Elliott BROOD @ Commodore -- 11/09/11

Last night proved that something is going very right with live music in Vancouver. Not only did Elliott BROOD sell out the Commodore on a Wednesday night, but they did it the same night that Dan Mangan was right next door, at a sold out Orpheum.
It was a tough decision between the two, but I had seen Dan four times this year, and the BROOD only once, at the Folk Fest. Plus, I have an unofficial rule of "see that band that travelled furthest to be here" and I was also interested in checking out the opening band; those factors all made the decision a little bit easier.

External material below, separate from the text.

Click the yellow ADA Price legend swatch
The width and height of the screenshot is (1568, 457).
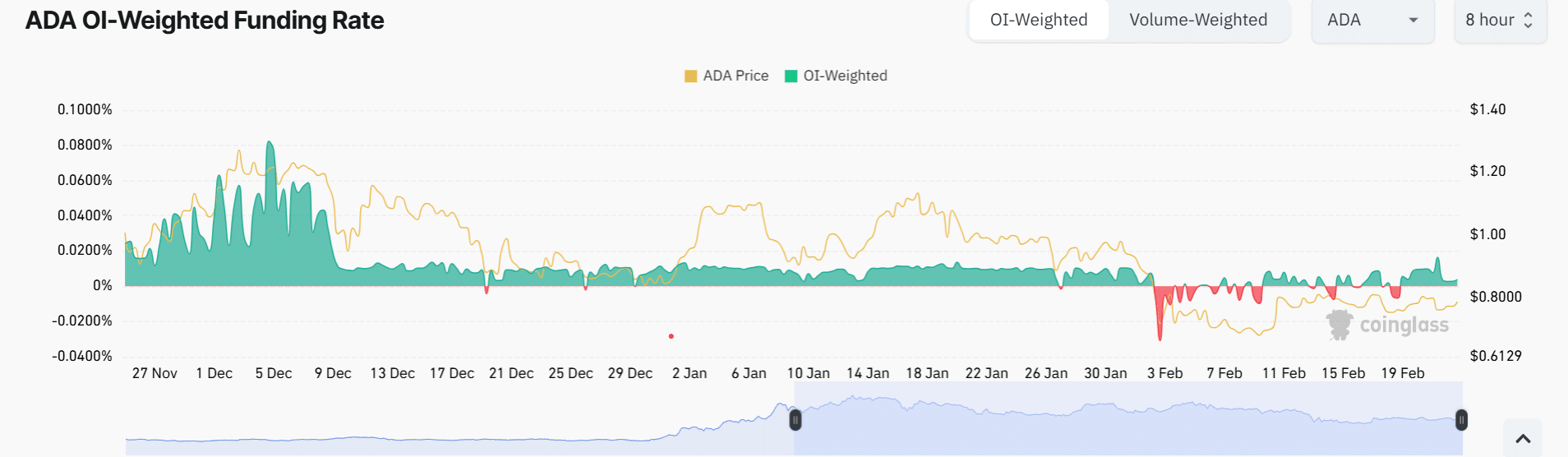pos(690,76)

That opening band was One Hundred Dollars, and from their first song, "Black Gold", I was immediately in awe of Simone Schmidt's voice; incredibly strong and perfectly suited their alt-country sound, a little reminiscent of Neko Case or Carolyn Mark. I've always been a sucker for strong female vocals with a bit of a country bent, and they were no exception.
A couple of the highlights were "Everybody Wins" (which was less upbeat than the title suggested, with the next line being "except for the losers") and another song I didn't catch the name of, but including one just Simone's voice with little to no accompaniment, aside from the stomping of the crowd. Even though they had a country twang, they still rocked out from time to time, with a couple great guitar solos, and songs that got everyone moving. They were an excellent choice for opening band, I will definitely have to catch them again next time they are through town.

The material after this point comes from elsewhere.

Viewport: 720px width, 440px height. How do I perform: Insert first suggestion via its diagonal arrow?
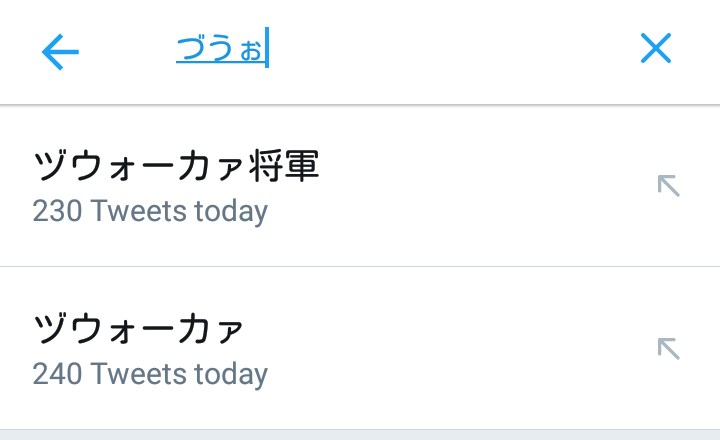click(668, 185)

And then it was time for Elliott BROOD who, right off the bat, were visibly humbled by the turnout and the support of their fans. They thanked us for coming a few times, as well as being in awe of the venue. And also right off the bat they began the process of tearing the roof off, with the intense, barn burning instrumental "Chuckwagon" early on in the set. Other highlights of the set included  a couple form their new album, Days Into Years, the softer and kind of melancholy "If I Get Old" and the more rockin' "Will They Bury Us?".
All three members, Mark, Casey and Stephen, were all on the top of their game, both musically and in their stage presence, joking with the crowd a little and a few times making a near-thousand person venue seem much more intimate.
After a sing-along to "Northern Air", Casey said that everything else was just the appetizer, and now it was time for the meat; the Alberta beef, getting a huge cheer going into "Oh Alberta" with the sold out room singing and clapping along. They kept the energy going with "The Valley Town" and my favourite, "Write It All Down For You"; and even though they didn't hand out the tin pans and wooden spoons for it, the crowd was still stomping, clapping and HEYHEYHEY-ing along, proving that they didn't need props for everyone to be into it.
They brought the main set to an end with "Fingers & Tongues" before coming back out with a cover of a Dylan (by way of The Band) song, "When I Paint My Masterpiece" and wrapped it up with the most perfect ending song, "Miss You Now", again getting the entire crowd -- except the folks in the balcony, despite Mark's scolding -- to jump along (it was their "goal" to break through the floor).

They definitely lived up to their reputation as a stellar live band, with he band's fantastic energy, and made for one memorable night.